Amanda asks the nurse why the insulin was discontinued after the baby was born and asks if she
will have to take the medication as a "shot" or "pills" now.
22.
The nurse's response should be based on which information?
A) Most women with gestational diabetes return to normal glucose levels after birth.
CORRECT
Because the major source of insulin resistance, the placenta, is gone after birth, the woman with
gestational diabetes usually returns to normal glucose levels and requires no insulin, oral
hypoglycemics, or diabetic diet. Breastfeeding also decreases insulin needs because of the
carbohydrates used in human milk production.
B) Sliding scale insulin will be needed for 6 weeks postpartum.
INCORRECT
This does not describe the normal postpartum course for the woman with gestational diabetes.
C) Breastfeeding increases the need for insulin so an insulin pump will be applied.
INCORRECT
This does not describe the normal postpartum course for the woman with gestational diabetes.
D) Oral hypoglycemics will be started as soon as the client is eating a regular diet.
INCORRECT
This does not describe the normal postpartum course for the woman with gestational diabetes.

Two days later, Amanda and the infant are both stable and breastfeeding is well established. The
nurse is preparing discharge teaching and notes that Amanda has chosen to use the Progestinonly birth control pill beginning at 6 weeks postpartum and that she plans to breastfeed
exclusively for at least 6 months.
23.
Which information is most important for the nurse to discuss concerning the use of this
medication?
A) Irregular vaginal bleeding (breakthrough bleeding) is not unusual when using this medication
and usually lessens over time.
INCORRECT
Although this is true, it is not the most important information for the nurse to discuss.
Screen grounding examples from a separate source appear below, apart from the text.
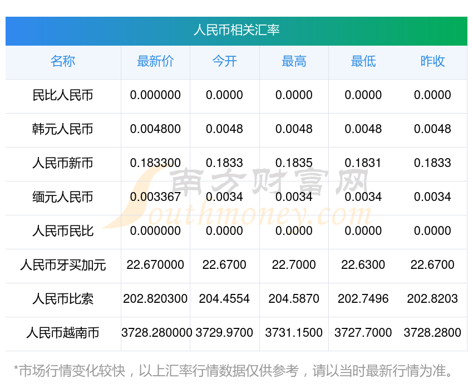Click the 人民币比索 row name
This screenshot has height=388, width=473.
point(63,299)
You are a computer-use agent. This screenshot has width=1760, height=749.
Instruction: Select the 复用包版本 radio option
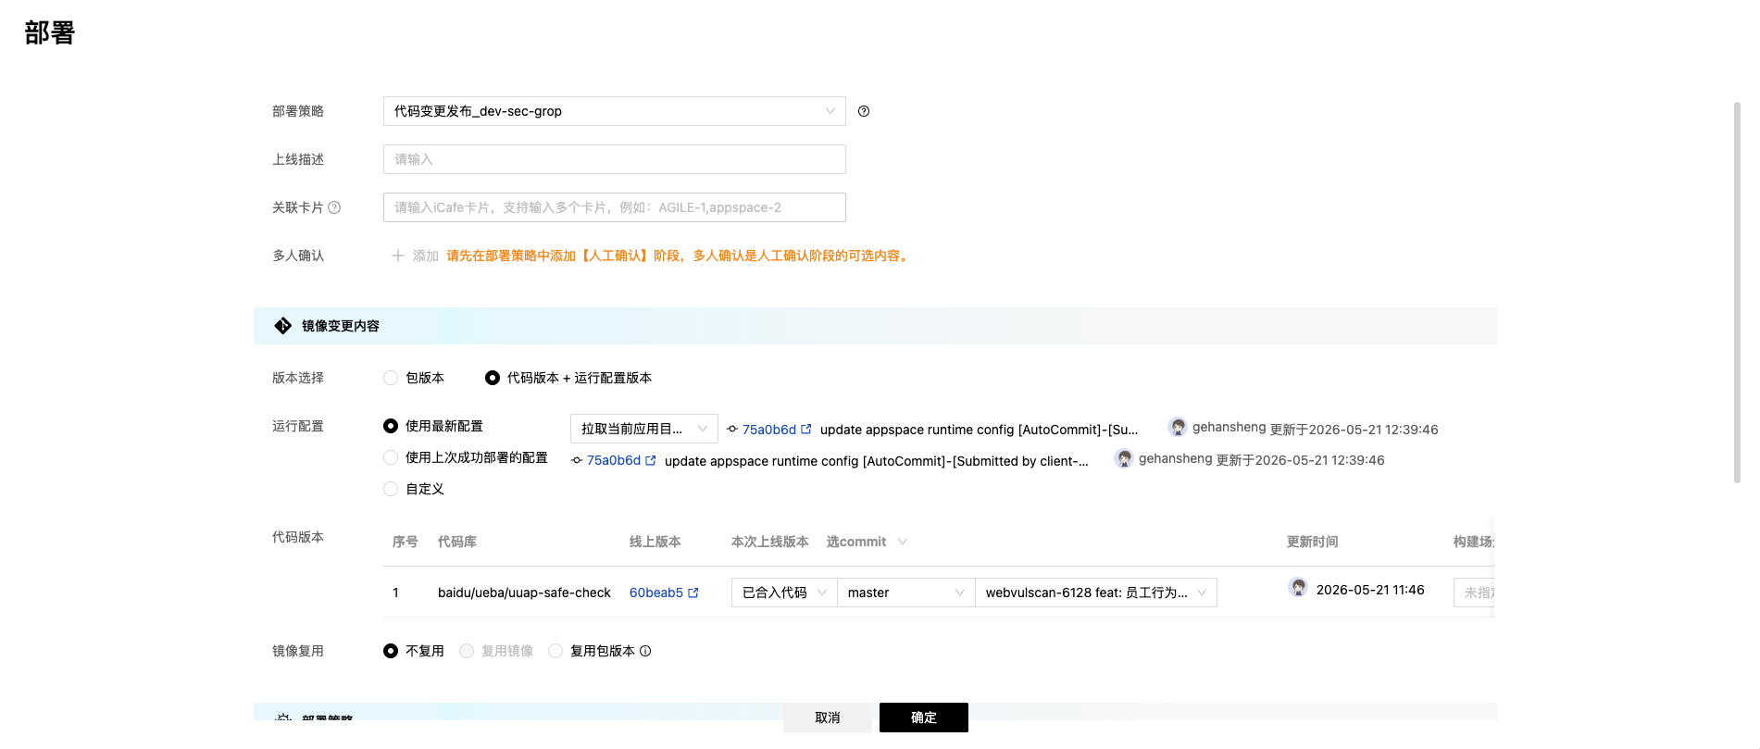click(555, 651)
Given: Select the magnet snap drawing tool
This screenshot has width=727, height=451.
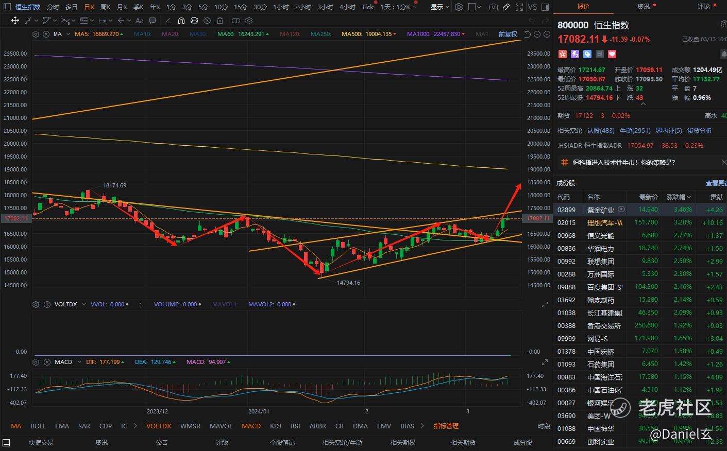Looking at the screenshot, I should coord(181,21).
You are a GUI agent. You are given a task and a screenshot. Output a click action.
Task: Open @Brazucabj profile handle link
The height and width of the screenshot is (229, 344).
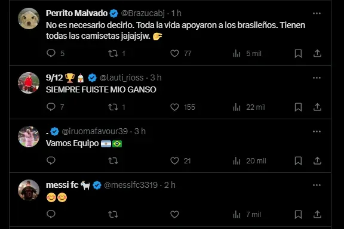coord(143,13)
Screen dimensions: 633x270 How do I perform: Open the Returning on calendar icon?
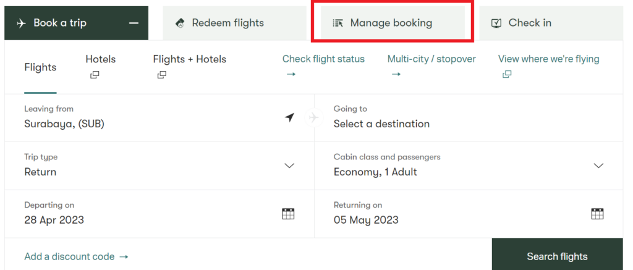point(598,214)
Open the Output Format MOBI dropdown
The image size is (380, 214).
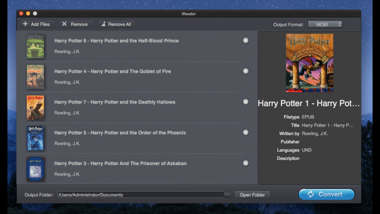[325, 24]
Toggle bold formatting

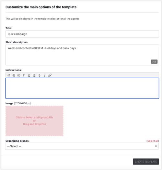coord(40,75)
B) If a dose is taken more than 3 hours late, a backup method of birth control must be used for
the next 48 hours.
CORRECT
Because this medication contains such a low dose of Progestin, it should be taken at exactly the
same time every day and if this is not done, the risk of pregnancy increases at a much greater rate
than if one misses a combined estrogen-Progestin pill.